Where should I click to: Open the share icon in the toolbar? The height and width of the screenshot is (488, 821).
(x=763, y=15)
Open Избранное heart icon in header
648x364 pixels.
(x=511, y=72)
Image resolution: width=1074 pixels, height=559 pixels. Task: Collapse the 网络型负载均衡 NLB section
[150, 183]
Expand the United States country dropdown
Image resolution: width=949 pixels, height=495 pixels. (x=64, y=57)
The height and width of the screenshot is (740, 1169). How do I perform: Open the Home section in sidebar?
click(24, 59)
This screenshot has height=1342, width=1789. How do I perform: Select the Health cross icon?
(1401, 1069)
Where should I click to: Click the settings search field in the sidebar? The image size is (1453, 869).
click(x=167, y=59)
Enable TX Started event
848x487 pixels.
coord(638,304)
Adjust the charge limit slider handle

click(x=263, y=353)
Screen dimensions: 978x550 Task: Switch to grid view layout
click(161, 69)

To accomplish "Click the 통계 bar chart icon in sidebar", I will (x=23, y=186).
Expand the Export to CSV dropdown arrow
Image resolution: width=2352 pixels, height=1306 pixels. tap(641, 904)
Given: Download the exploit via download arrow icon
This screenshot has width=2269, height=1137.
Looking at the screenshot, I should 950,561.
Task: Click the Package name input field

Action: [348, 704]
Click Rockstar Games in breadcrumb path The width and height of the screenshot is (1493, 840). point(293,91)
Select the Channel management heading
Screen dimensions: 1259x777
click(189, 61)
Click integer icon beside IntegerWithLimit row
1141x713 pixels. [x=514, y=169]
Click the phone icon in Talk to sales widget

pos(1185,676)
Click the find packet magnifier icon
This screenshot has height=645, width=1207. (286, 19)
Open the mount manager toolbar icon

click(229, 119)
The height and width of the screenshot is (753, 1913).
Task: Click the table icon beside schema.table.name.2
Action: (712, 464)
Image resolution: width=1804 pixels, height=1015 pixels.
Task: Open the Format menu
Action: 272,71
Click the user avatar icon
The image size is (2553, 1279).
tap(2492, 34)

Exercise directions: Repeat word for word from the line holding "Given: Download the" down to the last line above, including both.

Solved exercise:
Given: Download the exploit via download arrow icon
This screenshot has width=2269, height=1137.
Looking at the screenshot, I should 950,561.
Task: Click the Package name input field

Action: [348, 704]
Click Rockstar Games in breadcrumb path The width and height of the screenshot is (1493, 840). point(293,91)
Select the Channel management heading
Screen dimensions: 1259x777
click(189, 61)
Click integer icon beside IntegerWithLimit row
1141x713 pixels. [x=514, y=169]
Click the phone icon in Talk to sales widget

pos(1185,676)
Click the find packet magnifier icon
This screenshot has height=645, width=1207. (286, 19)
Open the mount manager toolbar icon

click(229, 119)
The height and width of the screenshot is (753, 1913).
Task: Click the table icon beside schema.table.name.2
Action: (712, 464)
Image resolution: width=1804 pixels, height=1015 pixels.
Task: Open the Format menu
Action: 272,71
Click the user avatar icon
The image size is (2553, 1279).
tap(2492, 34)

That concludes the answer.